***** Extracted entries

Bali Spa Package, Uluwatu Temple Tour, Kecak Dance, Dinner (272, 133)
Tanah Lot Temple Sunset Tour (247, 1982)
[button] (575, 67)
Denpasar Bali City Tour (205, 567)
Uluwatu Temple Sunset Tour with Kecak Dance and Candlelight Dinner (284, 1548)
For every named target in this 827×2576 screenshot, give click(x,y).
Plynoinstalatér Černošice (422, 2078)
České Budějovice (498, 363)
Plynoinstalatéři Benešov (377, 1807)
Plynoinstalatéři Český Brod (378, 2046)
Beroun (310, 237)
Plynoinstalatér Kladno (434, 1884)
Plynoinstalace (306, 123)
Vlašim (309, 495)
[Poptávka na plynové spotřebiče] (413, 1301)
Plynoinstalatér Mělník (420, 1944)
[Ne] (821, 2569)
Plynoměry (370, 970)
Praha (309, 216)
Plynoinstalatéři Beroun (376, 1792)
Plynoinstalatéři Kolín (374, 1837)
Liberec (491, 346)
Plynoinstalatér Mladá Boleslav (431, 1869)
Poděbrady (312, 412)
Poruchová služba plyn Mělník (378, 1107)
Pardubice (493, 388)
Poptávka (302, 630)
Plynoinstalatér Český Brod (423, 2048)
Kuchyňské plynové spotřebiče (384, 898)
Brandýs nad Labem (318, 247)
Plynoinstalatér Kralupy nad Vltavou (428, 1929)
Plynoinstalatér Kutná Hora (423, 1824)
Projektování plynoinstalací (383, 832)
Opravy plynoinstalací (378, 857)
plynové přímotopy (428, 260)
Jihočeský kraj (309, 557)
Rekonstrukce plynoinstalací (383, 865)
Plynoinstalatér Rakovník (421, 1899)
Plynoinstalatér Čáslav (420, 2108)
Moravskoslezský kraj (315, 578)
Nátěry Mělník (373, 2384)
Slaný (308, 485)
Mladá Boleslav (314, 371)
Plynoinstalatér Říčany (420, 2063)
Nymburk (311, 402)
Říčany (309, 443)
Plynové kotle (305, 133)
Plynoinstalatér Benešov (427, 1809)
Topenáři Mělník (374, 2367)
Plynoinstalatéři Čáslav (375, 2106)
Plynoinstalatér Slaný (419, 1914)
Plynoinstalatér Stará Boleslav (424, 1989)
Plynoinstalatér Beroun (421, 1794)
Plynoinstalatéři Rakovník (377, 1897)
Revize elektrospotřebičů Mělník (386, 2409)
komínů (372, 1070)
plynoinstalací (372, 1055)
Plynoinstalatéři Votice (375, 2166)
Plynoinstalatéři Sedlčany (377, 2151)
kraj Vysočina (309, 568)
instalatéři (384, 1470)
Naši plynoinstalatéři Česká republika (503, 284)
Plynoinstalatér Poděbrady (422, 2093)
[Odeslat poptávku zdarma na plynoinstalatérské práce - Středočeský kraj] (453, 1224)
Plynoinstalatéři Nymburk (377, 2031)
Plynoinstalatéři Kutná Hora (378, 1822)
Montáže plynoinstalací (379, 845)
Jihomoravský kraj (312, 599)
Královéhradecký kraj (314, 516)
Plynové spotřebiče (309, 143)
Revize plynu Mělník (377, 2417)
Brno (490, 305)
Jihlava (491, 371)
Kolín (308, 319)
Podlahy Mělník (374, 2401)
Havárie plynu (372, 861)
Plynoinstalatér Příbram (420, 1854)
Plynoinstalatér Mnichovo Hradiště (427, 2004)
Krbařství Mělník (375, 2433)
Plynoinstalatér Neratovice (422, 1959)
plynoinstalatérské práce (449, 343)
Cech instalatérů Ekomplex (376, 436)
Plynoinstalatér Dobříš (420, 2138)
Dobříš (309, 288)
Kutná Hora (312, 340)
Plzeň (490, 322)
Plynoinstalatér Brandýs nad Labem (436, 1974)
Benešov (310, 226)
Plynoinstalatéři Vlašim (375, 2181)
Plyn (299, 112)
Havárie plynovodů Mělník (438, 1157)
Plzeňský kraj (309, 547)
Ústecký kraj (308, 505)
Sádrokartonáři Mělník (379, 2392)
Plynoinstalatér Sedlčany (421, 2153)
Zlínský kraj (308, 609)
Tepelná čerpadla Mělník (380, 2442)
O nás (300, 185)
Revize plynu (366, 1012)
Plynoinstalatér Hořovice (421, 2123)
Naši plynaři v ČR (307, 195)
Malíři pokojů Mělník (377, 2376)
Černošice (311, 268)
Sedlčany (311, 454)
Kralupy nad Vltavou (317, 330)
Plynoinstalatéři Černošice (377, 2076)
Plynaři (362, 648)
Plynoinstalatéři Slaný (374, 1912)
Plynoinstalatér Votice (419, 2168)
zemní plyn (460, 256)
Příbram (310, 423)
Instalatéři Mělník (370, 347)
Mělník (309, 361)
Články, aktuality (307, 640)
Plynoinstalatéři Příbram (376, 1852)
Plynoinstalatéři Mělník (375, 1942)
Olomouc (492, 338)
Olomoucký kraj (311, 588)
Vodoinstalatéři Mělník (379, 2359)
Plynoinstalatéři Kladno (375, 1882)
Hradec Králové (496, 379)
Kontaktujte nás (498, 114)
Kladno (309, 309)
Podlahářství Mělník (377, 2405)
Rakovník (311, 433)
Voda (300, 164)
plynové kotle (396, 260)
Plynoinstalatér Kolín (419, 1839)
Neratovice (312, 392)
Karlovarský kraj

**********

> Task brief
Return exactly the lines of the data, and only those, from the line with "Plynoinstalatér Sedlčany (421, 2153)" through the last line, inclusive.

> Result for this exercise
Plynoinstalatér Sedlčany (421, 2153)
Zlínský kraj (308, 609)
Tepelná čerpadla Mělník (380, 2442)
O nás (300, 185)
Revize plynu (366, 1012)
Plynoinstalatér Hořovice (421, 2123)
Naši plynaři v ČR (307, 195)
Malíři pokojů Mělník (377, 2376)
Černošice (311, 268)
Sedlčany (311, 454)
Kralupy nad Vltavou (317, 330)
Plynoinstalatéři Černošice (377, 2076)
Plynaři (362, 648)
Plynoinstalatéři Slaný (374, 1912)
Plynoinstalatér Votice (419, 2168)
zemní plyn (460, 256)
Příbram (310, 423)
Instalatéři Mělník (370, 347)
Mělník (309, 361)
Články, aktuality (307, 640)
Plynoinstalatéři Příbram (376, 1852)
Plynoinstalatéři Mělník (375, 1942)
Olomouc (492, 338)
Olomoucký kraj (311, 588)
Vodoinstalatéři Mělník (379, 2359)
Plynoinstalatéři Kladno (375, 1882)
Hradec Králové (496, 379)
Kontaktujte nás (498, 114)
Kladno (309, 309)
Podlahářství Mělník (377, 2405)
Rakovník (311, 433)
Voda (300, 164)
plynové kotle (396, 260)
Plynoinstalatér Kolín (419, 1839)
Neratovice (312, 392)
Karlovarský kraj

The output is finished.